Face Off: Hilarious Siri Vs. Google Search - mtgx
http://www.youtube.com/watch?v=grmixtB9dZM&feature=player_detailpage#start=0:00;end=6:50;autoreplay=false;showoptions=false

======
idspispopd
I did laugh, but the poor performance is predictable. A single session of siri
will produce nonsensical answers when asking a set of unrelated questions. The
comparison is designed to favour google voice search and to produce giggles.
Below is just a short explanation for why siri goes so horribly wrong, and how
a reverse comparison can be set up to favour siri over google voice search.

First up, don't get me wrong, for this accent google voice search should be a
far superior voice recognition system.

The 'problem' is that Siri is tailored to produce a particular kind of result,
its goal is to be a personal assistant. It skews the voice recognition to more
probable commands to enhance the accuracy of the 'personal assistant'.

Siri builds a query using an arrangement of data that surrounds the user.
Their location, address book, contacts and successive questions. It tweaks the
voice-recognition results to more closely match its functionality, this leads
to better accuracy when using it like a personal assistant, and poorer
accuracy when trying to use it for dictation. (iOS does come bundled with
dictation software that doesn't have Siri's personal assistant tailoring, that
would be a better way of comparing the voice recognition technologies.)
However iOS doesn't have a comparable voice-for-search service out of the box.

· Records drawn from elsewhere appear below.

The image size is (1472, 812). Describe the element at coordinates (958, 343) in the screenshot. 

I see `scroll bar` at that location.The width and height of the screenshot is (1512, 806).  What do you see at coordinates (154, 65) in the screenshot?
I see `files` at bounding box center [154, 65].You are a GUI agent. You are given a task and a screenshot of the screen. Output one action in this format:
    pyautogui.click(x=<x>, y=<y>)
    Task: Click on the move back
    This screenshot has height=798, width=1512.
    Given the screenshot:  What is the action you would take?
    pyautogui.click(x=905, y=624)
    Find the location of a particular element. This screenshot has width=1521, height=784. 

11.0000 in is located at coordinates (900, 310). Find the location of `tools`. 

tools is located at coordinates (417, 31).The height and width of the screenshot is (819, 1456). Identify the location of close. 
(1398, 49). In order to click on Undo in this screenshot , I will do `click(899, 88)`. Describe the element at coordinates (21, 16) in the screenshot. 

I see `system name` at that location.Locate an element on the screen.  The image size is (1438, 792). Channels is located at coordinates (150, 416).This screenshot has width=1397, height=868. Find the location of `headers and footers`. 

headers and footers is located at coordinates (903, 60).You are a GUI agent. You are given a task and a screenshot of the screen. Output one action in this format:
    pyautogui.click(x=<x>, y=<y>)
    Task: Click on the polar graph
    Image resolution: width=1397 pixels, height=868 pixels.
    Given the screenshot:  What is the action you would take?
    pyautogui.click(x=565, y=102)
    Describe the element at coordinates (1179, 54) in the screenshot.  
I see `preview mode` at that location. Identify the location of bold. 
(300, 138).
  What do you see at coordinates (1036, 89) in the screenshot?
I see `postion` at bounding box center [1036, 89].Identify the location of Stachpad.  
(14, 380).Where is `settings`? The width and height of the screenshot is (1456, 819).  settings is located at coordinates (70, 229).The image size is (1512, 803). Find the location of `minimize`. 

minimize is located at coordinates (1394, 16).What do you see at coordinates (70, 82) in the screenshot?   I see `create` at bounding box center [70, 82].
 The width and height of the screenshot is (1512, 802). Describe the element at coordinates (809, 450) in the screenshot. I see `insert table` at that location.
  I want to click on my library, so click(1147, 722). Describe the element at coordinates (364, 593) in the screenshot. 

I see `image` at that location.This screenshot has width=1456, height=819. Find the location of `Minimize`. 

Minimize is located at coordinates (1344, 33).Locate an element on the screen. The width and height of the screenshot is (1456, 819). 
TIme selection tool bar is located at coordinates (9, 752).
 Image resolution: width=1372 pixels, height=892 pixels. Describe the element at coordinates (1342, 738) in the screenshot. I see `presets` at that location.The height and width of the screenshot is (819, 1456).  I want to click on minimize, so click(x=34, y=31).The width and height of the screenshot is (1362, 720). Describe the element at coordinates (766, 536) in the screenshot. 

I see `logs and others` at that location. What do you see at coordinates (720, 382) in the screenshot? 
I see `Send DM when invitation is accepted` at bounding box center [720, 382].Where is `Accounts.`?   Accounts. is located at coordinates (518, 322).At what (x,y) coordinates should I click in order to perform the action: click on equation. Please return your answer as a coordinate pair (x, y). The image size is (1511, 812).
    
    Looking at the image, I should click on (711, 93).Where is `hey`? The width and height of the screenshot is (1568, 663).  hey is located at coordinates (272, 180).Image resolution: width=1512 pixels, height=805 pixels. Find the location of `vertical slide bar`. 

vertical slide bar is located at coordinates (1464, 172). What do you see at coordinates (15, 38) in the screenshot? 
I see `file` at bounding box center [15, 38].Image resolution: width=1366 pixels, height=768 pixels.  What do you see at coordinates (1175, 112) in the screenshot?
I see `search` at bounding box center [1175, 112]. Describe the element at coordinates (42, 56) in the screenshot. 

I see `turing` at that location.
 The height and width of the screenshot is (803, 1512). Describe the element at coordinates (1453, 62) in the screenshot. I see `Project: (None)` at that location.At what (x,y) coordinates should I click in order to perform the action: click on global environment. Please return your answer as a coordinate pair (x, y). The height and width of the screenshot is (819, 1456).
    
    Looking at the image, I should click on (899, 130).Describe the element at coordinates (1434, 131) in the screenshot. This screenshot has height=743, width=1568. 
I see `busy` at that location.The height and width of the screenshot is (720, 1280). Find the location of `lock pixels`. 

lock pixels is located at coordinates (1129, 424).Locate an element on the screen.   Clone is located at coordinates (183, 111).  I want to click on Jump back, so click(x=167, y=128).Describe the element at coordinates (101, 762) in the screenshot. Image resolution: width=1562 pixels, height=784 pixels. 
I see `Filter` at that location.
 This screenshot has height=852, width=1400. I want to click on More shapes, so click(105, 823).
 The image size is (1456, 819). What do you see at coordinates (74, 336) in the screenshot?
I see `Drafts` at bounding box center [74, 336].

Google's voice recognition is designed to run google searches, for some data
it produces siri like results (e.g. game scores). That's because Google search
provides a set of summary results for basic searches, e.g. definitions,
weather and the like, these have been piped to create the appearance that of
Siri-like functionality. However, one could set up a 'reverse' video, with
Siri converting successive searches for "italian", "take away" and "meat
balls" into a meaningful search for an italian restaurant in the area that
offers a meatball dish and takeaway. Google voice search isn't going to
produce a similar clarity of results.

In the end it comes down to the user, I don't feel that successive specific
searches are ideal in a voice-setting. At the moment google voice search is a
product that produces searches very well, but is that useful to users who
could just as easily type in the request? The OS-shortcuts make sense and are
very siri-like (e.g.asking it to set a timer) Google's system will garner
strength by taking on more siri-like functionality, which is a voice-scenario
that is more useful to real world users.